**TO DO:**
Copy the data. Keep every character as given.

**DATA:**
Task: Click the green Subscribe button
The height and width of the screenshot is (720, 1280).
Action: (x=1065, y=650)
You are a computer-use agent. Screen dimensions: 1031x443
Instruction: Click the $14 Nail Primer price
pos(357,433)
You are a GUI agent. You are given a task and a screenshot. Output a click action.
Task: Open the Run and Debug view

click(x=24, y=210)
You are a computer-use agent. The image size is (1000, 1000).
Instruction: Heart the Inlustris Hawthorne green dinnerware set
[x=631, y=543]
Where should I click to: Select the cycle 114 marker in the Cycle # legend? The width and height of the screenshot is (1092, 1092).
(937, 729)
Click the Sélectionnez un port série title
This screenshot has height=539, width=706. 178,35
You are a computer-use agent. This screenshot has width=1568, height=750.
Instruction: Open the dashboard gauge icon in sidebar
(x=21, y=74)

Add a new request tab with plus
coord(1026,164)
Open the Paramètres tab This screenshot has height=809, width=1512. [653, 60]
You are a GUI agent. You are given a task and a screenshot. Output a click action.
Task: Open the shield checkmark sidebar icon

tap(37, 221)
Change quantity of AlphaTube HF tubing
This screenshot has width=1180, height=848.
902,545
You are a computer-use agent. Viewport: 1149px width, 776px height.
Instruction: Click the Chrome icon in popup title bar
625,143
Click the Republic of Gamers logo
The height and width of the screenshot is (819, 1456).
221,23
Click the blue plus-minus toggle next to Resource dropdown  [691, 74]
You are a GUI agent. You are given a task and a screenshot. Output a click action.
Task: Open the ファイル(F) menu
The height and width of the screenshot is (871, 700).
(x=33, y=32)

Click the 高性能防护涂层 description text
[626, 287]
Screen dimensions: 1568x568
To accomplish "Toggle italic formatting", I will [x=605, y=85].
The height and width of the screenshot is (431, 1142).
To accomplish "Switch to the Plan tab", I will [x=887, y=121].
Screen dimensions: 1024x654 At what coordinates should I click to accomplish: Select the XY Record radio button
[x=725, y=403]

**SOLUTION TO THIS PROBLEM:**
Task: Click the green Subscribe button
The height and width of the screenshot is (720, 1280).
Action: (x=1065, y=650)
You are a computer-use agent. Screen dimensions: 1031x443
Instruction: Click the $14 Nail Primer price
pos(357,433)
You are a GUI agent. You are given a task and a screenshot. Output a click action.
Task: Open the Run and Debug view

click(x=24, y=210)
You are a computer-use agent. The image size is (1000, 1000).
Instruction: Heart the Inlustris Hawthorne green dinnerware set
[x=631, y=543]
Where should I click to: Select the cycle 114 marker in the Cycle # legend? The width and height of the screenshot is (1092, 1092).
(937, 729)
Click the Sélectionnez un port série title
This screenshot has height=539, width=706. 178,35
You are a computer-use agent. This screenshot has width=1568, height=750.
Instruction: Open the dashboard gauge icon in sidebar
(x=21, y=74)

Add a new request tab with plus
coord(1026,164)
Open the Paramètres tab This screenshot has height=809, width=1512. [653, 60]
You are a GUI agent. You are given a task and a screenshot. Output a click action.
Task: Open the shield checkmark sidebar icon

tap(37, 221)
Change quantity of AlphaTube HF tubing
This screenshot has width=1180, height=848.
902,545
You are a computer-use agent. Viewport: 1149px width, 776px height.
Instruction: Click the Chrome icon in popup title bar
625,143
Click the Republic of Gamers logo
The height and width of the screenshot is (819, 1456).
221,23
Click the blue plus-minus toggle next to Resource dropdown  [691, 74]
You are a GUI agent. You are given a task and a screenshot. Output a click action.
Task: Open the ファイル(F) menu
The height and width of the screenshot is (871, 700).
(x=33, y=32)

Click the 高性能防护涂层 description text
[626, 287]
Screen dimensions: 1568x568
To accomplish "Toggle italic formatting", I will [x=605, y=85].
The height and width of the screenshot is (431, 1142).
To accomplish "Switch to the Plan tab", I will [x=887, y=121].
Screen dimensions: 1024x654 At what coordinates should I click to accomplish: Select the XY Record radio button
[x=725, y=403]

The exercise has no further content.